Culture

‘The Scottish Beacon’

By Bernie Bell

‘The Scottish Beacon’ is a collection of, and I quote……. ‘Articles from independently published public interest journalism platforms from across Scotland’, and is produced by Greater Govanhill CIC  free community magazine in Glasgow, who can be contacted via hello@greatergovanhill.com

It’s good to see so many independent publishers coming together, and I came across the ‘Beacon’ because our own Orkney News Editor, Fiona (G) has had an item published there about ‘Orkney at a Crossroads of Change’ – where Fiona tells it like it is – as usual! 

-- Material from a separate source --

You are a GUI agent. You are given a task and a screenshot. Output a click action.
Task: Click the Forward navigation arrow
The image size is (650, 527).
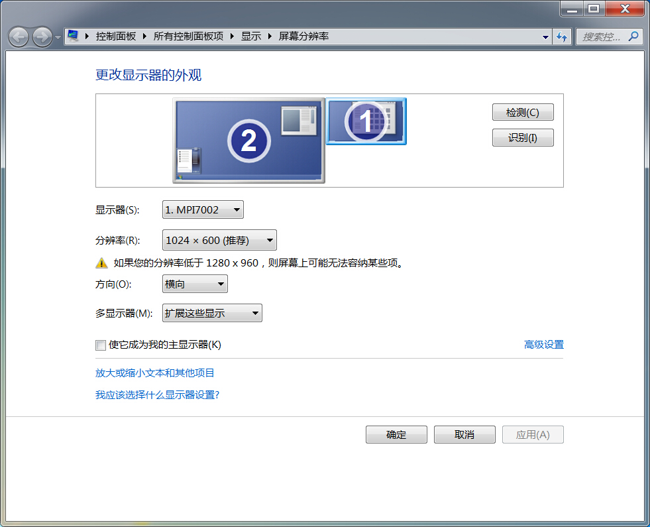pos(42,37)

It’s a well put together publication with a great variety of subject matter, well written and illustrated – I particularly like Alistair Quietsch’s illustration of the earth in our hands, which is on the inside of the front cover.

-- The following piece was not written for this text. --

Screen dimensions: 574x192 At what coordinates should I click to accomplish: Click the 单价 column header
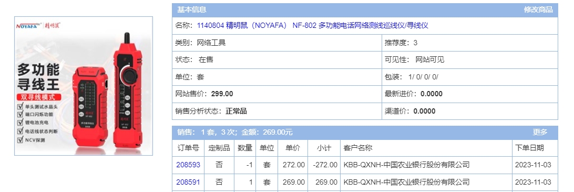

I was interested to see a piece about the potential for damage to the land during the construction of a wind turbine, especially on peatlands, which reminded me of when I was told by someone, repeatedly, how “entirely wrong” I was about that subject!  She maintained that turbines are entirely beneficial, and do no harm in any way.  We didn’t agree to differ – I gave up trying to discuss it with her.  That doesn’t happen often, but sometimes it’s the only thing to do.

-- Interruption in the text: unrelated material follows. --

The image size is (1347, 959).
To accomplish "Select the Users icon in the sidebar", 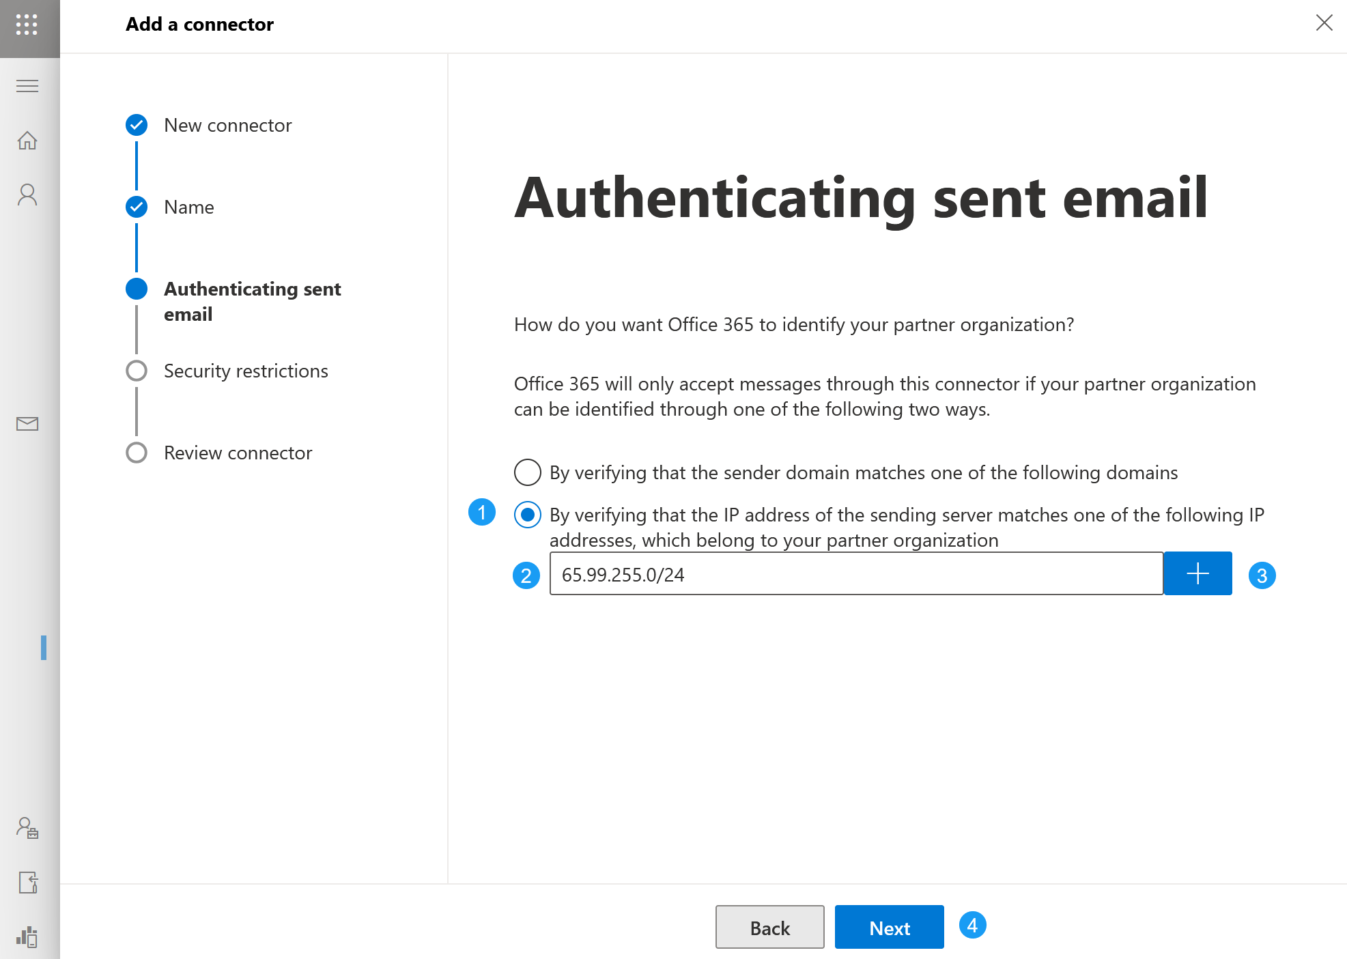I will pos(28,195).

There’s a piece by Rahela Cirpaci, a Roma lady, about how the traditional way of life in her grandmother’s village in Western Romania was, and is, very environmentally sound.  A lot of echoes of my family’s way of life in Ireland until recent times – they were not at all what would be called environmentally aware, they just  knew what worked when working with nature  and the land. https://theorkneynews.scot/2018/06/25/talking-thatch/

I appreciate the use of an African proverb – “It is only once you have carried your own water that you know the value of it” – to illustrate how many of the nations and peoples least responsible for climate change will be those most affected by it.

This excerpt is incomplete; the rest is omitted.